Un torto subìto può spingerci a ricambiare l’offesa: una reazione comprensibile che può diventare un’ossessione, mandando la mente fuori controllo

Quando la vendetta è “sana”…

 Vendicarsi mentalmente di un torto subito, immaginare la punizione più adatta per qualcuno che ha fatto del male a noi o a un nostro caro. È inutile negarlo: sono fantasie a cui il cervello di ognuno può attingere in alcuni momenti come manifestazione naturale e innocua di una forte rabbia repressa, di una contrarietà molto intensa. Fantasie come opzioni di sfogo, “azioni mentali” in piena libertà creativa che scaricano l’aggressività senza far del male a nessuno e, al contempo, mantengono l’equilibrio psichico energetico. Finché sono sporadiche e transitorie, accettarle e osservarle può esserci pure utile: rivelano qualcosa della nostra “parte Ombra”, ovvero qualcosa in più su noi stessi. Per molti, già il solo immaginare una vendetta è sufficiente ad “archiviare il caso”, e talora in questa strana creazione può esserci pure un lato buffo e ironico che scioglie la tensione e fa tornare la serenità. Non dimentichiamo che persino il Sommo Poeta nazionale, Dante Alighieri, ha sublimato tali tendenze profondamente umane nell’Inferno e nel Purgatorio della Divina Commedia, lettura obbligata nelle scuole: una sequela di ricercatissime allegorie punitive per chi ha commesso crimini e misfatti.

 

…e quando supera la soglia critica

C’è un punto oltre il quale tali fantasie diventano dannose per il proprio cervello e occorre fare attenzione e correre ai ripari:

 

- Quando si presentano alla mente ogni giorno o quasi;

- Quando irrompono nel fluire dei pensieri, ostacolandone il naturale flusso;

- Quando occupano molta attenzione ed energia mentale, con immaginazioni sempre più dettagliate e dalle sfumature sadiche;

- Quando, invece di diluire l’aggressività, aumentano il rancore e il desiderio di vendetta reale, facendo restare la mente sempre più ancorata al passato;

- Quando i contenuti sono spropositati rispetto al torto che si è realmente subìto.

 

In tali casi il cervello organizza la sua attività intorno a questi nuclei di pensiero patologico e si fissa a quel livello, aumentando man mano la sua carica aggressiva fino - se non ci si accorge - a un ulteriore punto critico, oltre il quale la rabbia straripa in azione: o contro se stessi (ad esempio dando vita a emicranie o a malattie autoimmuni) o contro gli altri, con la messa in atto della vendetta.
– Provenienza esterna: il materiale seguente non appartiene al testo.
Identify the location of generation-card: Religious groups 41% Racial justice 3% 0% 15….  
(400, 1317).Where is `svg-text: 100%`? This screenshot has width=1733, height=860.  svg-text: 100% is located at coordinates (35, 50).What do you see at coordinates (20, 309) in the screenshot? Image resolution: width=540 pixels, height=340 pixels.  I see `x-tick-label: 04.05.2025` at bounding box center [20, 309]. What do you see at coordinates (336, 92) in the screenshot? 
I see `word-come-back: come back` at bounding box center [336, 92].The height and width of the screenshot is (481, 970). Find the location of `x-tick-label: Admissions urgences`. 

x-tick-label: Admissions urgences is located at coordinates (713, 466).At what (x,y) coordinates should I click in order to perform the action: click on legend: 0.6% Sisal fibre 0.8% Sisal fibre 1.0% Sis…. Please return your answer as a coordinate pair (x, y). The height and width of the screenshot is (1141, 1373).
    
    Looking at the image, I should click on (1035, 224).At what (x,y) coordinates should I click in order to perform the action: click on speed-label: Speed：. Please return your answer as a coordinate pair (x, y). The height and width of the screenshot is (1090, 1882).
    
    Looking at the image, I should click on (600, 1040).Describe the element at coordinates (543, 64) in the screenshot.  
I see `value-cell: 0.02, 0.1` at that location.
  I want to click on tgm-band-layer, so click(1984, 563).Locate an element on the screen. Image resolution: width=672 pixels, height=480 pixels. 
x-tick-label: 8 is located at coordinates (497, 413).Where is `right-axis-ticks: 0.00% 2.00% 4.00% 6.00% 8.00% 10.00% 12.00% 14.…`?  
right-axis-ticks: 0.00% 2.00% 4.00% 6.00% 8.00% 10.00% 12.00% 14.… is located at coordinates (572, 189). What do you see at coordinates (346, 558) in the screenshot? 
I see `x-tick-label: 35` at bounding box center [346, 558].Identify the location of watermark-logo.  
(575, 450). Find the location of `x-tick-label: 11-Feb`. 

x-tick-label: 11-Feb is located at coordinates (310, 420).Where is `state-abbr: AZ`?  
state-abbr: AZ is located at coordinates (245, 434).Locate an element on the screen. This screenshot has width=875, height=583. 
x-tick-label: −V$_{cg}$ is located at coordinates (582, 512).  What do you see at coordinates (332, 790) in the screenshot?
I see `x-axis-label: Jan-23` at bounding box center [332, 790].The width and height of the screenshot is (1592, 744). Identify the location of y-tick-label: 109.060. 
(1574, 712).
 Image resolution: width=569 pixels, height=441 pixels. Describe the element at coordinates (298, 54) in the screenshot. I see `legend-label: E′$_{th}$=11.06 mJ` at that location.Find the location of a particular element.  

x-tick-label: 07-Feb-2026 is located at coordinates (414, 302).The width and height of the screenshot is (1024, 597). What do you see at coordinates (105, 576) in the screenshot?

Ecco perché è importante intervenire subito, appena si varca la prima soglia.           

 

Facciamo come i bambini: subito lite o chiarimento

 

Non sentirti in colpa

Avere fantasie di vendetta in eccesso non significa essere cattivi o perversi, ma essere stati troppo a lungo diversi da come siamo davvero, aver trattenuto troppa contrarietà e non aver elaborato la rabbia. Bisogna saperlo.

 

Fai luce sulle tue fantasie

Una psicoterapia può aiutarti a capire e a risolvere le fantasie di vendetta ossessive. A volte esse esprimono una rabbia, dovuta a un presente frustrante, che ha bisogno di trovare qualcosa su cui sfogarsi. Un volto, una situazione del passato che, se oggi le cose andassero bene, non avrebbero tutto questo significato.

 

Scrivi una lettera

Trasforma in azione - un’azione innocua ma densa di significato - la tua vendetta. Scrivi una lettera, indirizzata alla persona in questione, nella quale esprimere al meglio tutto la tua rabbiosa fantasia. Non considerarla conclusa finché non senti di aver detto tutto. Poi non spedirla.

 

Risolvi subito i conflitti

Nei bambini la “vendetta” è immediata, come il chiarimento. Negli adulti invece entra nella dimensione del tempo, costretto dalle norme etico-sociali, e lì si accumula intasando il cervello. Ritrova la leggera spavalderia del bambino che litiga sul momento e torna subito a vivere.